In October 2019, Treasury issued final regulations that address how a partnership should allocate its liabilities under IRC Section 752. (See PwC’s prior Insight, Final rules address disguised sales, bottom-dollar payment obligations.)
A partnership generally allocates recourse liabilities to the partners that ultimately bear the economic obligation to pay the liability if the partnership becomes worthless. Prior to the final regulations, many alternative investment funds structured as limited partnerships had interpreted this rule to treat 100% of the partnership liabilities as recourse to the general partner (regardless of the GP’s assets or net value). The final regulations, however, now require partnerships to determine if a creditor would have a “commercially reasonable” expectation that the partner will have the ability to pay the obligation (if the partnership is unable) in order to treat the liability as recourse.
Observation: Many partners historically have relied upon their allocation of partnership liabilities in order to increase their tax basis in the partnership.
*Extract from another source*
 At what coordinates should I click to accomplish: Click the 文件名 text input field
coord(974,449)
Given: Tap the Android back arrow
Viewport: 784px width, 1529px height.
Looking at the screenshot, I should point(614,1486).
Tax practitioners should revisit partners’ allocable share of partnership liabilities in light of these new rules.
The final regulations apply to partnership liabilities incurred on or after October 9, 2019 (other than any liabilities incurred under a binding contract in effect before that date). Liabilities incurred prior to October 9 are grandfathered under the old rules (as described in the prior Insight linked above).
The final regulations could significantly alter the treatment, allocation, and reporting of liabilities for the 2019 tax year. Funds and their managers should review any liabilities incurred after October 9, 2019 to determine the appropriate allocation among partners in the fund.